For our last day together we wanted to do the last 500km to get back to Livingstone so our parents could cross the border on the Wednesday. Things were going swimmingly until Rob went to pull away and his foot went all the way to the floor.. His clutch slave cylinder had gone (much like ours in Mali and Angola). This was not a problem he said, he could drive all the way without one. So off we went.. About 100km in and Rob had more problems. There was a noise and what we thought was the transfer box, he carried on until more damage was being done so we stopped and it was decided we would tow him.. All the way! Sadly (or luckily depending on how you read the rest of the paragraph), we were stopped at a checkpoint and told it was illegal to tow using rope (luckily because we were tourists they let us off). Whilst we were towing Rob, Roger, who was driving behind, said over the radio that his back left wheel was wobbling (which could have been the noise) .. We pulled over into a lay by with Rob deciding if he could change the wheel baring he would just driving it to Livingstone, a job which would take an hour max. We all had lunch whilst Rob was doing this, however 3 hours, 3 locals and a mechanic later and the cover was unable to be shifted, apparently the wheel bearing had swollen in the heat and affected the rubber seal (or something along those lines). By this time it was 2pm and we knew we would be unable to make Livingstone before dark with everyone sane! It was decided to head to the mechanics, with the boys staying there, and the rest of us go to the camp site. As I said earlier it worked in our favour, the camp site was lovely, we still had some light, our parents could repack their bags and we could eat there. It was a great evening and a lovely end to our time together, despite it not playing out we all adapted and we all were happy, Dad had even written a poem for the week which was very funny and evoked a lot of good memories - he has also written a diary about the week which with some persuasion he may post on here! 

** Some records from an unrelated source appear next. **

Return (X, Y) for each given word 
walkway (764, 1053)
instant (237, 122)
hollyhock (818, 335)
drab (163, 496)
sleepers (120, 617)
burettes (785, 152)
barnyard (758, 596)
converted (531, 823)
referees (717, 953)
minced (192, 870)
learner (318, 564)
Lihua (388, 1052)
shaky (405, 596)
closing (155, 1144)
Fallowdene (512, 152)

The morning was hard, knowing there was a goodbye looming. We were staying at the campsite but our parents had to get to Livingstone, cross the border and get to Chobe in Botswana before dark! A long drive! We had bacon and provita with lots of coffee and tea for breakfast and before we knew it, It was time for them to leave. Granted it wasn't as hard as when we left the UK but it wasn't easy, there were a few tears, but lots of happiness with the week or so we had spent with them! All of us saying what a great time it had been! Fingers crossed we will see them all in South Africa when we get there. With it being back to the four us, normal service resumed. We had such a fantastic week with them all, we were thoroughly spoilt and being with them felt like a holiday in itself.. We did so much we would normally do and it was great to see this country through fresh eyes! I am so proud of my Mum for coming, she is a reluctant camper but I think we have converted her.. Camping and Caravan club watch out!

The next two days was spend Washing, cleaning the cars and doing the odd jobs that needed to be done.. Charles managed to wire in the electric cable for the fridge Mum and Dad had brought over and we managed to get rid of most of the dust and dead tetzi flies floating about the car! It felt like we had a productive couple of days and touched ground. We have been driving pretty crazily for the last few months so I think we are all looking forward to taking it slow from now on. We all have some pretty big decisions to make. The four of us are splitting up, Charles and myself are heading north to get to Uganda to meet Fred Mutebi, an artist there, and Rob and Mandy are undecided! 

We returned back to Livingstone without any problems, went back to the Waterfront Logde not before heading to Foleys Landrover dealer. We spent a pretty penny all of us.. We needed vaccume pump, air filter, wheel taker offer (that is the correct term I am sure), and Rob needed a few bits! It was odd turning up at the Waterfront again without the family but it felt like it was full circle! I leave this now in happy hour at the bar over looking the Zambezi and the spray of the falls! Zambia you have only impressed so far, and it has been a couple of weeks I will not forget!